Ken Stasiak, CEO of security firm SecureState, which serves as a QSA, says the FTC is likely interested in trying to figure out how it can level the security playing field and bring some transparency and uniformity to how PCI compliance is determined.
"I suspect that the FTC is taking a closer look into the 'private' regulation of PCI, and the validity that these assessments provide," he says. "If it [PCI compliance] was working, why have there been so many breaches affecting millions of customers?"
John Buzzard, the former head of FICO's Card Alert Service who now works as director of product management for security firm Rippleshot Fraud Analytics, says the FTC's actions to review how QSAs determine PCI compliance are justified.
"Personally, I think the more eyes on standardization within the guidelines that are already set the better," Buzzard says. "Will it be unsettling for some?
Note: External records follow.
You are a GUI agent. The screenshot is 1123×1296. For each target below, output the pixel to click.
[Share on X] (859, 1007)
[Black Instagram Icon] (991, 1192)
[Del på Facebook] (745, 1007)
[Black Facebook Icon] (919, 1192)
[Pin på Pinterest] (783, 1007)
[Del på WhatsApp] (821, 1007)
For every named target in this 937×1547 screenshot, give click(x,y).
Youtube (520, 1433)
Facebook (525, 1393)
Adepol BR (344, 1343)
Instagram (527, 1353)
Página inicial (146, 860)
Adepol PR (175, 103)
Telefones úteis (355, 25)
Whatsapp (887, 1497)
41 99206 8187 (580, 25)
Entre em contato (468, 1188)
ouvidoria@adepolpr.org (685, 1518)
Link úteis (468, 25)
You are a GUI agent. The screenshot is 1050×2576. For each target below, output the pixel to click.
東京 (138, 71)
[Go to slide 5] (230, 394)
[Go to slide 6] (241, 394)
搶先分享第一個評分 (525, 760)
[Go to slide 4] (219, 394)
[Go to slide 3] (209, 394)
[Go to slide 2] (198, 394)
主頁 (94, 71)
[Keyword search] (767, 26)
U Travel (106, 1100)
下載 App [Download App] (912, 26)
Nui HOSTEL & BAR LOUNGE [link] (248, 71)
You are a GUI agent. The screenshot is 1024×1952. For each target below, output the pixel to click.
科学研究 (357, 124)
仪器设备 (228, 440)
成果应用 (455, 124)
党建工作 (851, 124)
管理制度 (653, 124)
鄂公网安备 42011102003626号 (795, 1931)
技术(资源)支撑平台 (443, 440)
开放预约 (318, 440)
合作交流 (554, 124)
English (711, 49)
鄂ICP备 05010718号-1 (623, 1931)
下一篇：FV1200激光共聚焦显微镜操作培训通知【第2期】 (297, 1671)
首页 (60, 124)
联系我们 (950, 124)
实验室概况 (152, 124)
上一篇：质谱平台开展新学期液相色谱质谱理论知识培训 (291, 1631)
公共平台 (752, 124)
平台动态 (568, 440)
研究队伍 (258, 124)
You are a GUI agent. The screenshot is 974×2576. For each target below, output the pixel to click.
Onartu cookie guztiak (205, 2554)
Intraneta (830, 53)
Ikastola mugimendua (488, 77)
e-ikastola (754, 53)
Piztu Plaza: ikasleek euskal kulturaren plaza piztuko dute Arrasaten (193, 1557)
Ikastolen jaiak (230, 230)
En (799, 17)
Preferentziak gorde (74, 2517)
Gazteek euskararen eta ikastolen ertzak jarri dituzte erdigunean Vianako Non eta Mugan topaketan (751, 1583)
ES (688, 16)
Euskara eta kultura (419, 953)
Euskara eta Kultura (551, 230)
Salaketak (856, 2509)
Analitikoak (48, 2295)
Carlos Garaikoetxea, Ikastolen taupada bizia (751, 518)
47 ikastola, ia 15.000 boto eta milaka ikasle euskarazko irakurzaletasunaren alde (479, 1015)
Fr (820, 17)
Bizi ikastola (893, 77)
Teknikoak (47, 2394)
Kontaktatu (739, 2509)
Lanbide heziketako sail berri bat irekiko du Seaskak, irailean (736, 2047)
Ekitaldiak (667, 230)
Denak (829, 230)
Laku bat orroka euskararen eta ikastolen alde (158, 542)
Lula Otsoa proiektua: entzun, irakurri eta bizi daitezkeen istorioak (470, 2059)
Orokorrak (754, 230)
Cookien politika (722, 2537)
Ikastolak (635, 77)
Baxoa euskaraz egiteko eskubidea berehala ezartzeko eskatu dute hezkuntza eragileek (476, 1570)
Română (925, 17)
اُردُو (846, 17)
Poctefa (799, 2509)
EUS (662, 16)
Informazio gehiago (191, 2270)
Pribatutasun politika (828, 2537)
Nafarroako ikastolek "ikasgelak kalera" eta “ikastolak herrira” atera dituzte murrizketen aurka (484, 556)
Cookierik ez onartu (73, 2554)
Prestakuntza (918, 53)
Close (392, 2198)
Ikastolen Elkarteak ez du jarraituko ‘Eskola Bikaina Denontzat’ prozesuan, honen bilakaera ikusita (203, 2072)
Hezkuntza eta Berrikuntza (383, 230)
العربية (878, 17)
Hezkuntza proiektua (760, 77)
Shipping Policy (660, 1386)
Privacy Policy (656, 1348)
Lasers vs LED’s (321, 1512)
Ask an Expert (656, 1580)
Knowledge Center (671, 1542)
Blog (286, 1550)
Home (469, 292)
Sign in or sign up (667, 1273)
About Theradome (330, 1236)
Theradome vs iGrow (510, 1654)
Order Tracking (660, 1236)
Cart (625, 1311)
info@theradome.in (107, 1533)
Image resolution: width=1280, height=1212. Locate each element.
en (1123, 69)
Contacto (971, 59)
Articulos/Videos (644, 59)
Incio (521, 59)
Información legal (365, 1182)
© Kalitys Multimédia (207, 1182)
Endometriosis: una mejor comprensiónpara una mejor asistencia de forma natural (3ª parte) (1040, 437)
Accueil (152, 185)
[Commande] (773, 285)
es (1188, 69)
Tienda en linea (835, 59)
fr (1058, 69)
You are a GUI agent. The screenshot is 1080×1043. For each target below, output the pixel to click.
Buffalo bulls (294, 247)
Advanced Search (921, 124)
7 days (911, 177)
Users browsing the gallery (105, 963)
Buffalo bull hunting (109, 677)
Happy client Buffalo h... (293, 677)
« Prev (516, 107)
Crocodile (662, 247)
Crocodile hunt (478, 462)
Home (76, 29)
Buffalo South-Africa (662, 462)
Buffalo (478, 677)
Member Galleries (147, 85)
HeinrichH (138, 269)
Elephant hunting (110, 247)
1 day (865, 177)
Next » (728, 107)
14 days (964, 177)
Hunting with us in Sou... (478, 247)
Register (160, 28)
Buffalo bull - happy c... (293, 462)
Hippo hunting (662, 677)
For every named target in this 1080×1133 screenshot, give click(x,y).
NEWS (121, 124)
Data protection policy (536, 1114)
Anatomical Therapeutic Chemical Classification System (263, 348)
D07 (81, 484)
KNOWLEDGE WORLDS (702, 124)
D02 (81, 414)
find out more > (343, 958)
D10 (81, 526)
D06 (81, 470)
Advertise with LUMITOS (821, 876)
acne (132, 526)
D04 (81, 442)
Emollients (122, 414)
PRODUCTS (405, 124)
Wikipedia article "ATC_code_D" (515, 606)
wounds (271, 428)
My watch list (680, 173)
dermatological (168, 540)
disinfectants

Yes, of course; but the good could outweigh the bad here."
FTC Action: Wyndham's Example
Tenable Security's Man says increased FTC scrutiny of payments security should have been anticipated, given the commission's recent action against the hotel chain Wyndham Worldwide Corp.
In 2008 and 2009, Wyndham suffered three security breaches that exposed some 619,000 payment cards along with personally identifiable information about the cardholders. In December, the hotel chain settled with the FTC, agreeing to conduct and share the results of a PCI assessment audit, should it suffer another breach (see Wyndham Agrees to Settle FTC Breach Case).
"The FTC relies heavily on the PCI-DSS as a framework for measuring the effectiveness of merchant information security programs," Man says. "This was recently put in writing with the Wyndham order the FTC released last December. The federal government has been under pressure to do something in response to the major breaches over the past couple of years. Since the FTC's purview is retail breaches, it makes sense that they would be the government agency that starts doing more."
And financial consultant Ted Crooks says the FTC's query is likely just a first step on the part of the federal government to shore up cybersecurity within the financial infrastructure.
"Many of my colleagues may see this as an intrusion and it will no doubt make the lives of fraud-fighting practitioners more complex," Crooks says. "But I welcome an increased role for government in protecting the financial infrastructure. And I'm glad they are starting by asking for information."
In the end, protecting the nation's financial systems will require federal resources, he adds. "One of our deep weaknesses is that financial-system security is largely the work of individual entities with individual incentives and duties to shareholders," Crooks says. "There is little collective responsibility and insufficient cooperation. PCI is one of the best examples of needed cooperation, and I'm hopeful the FTC values and builds upon that."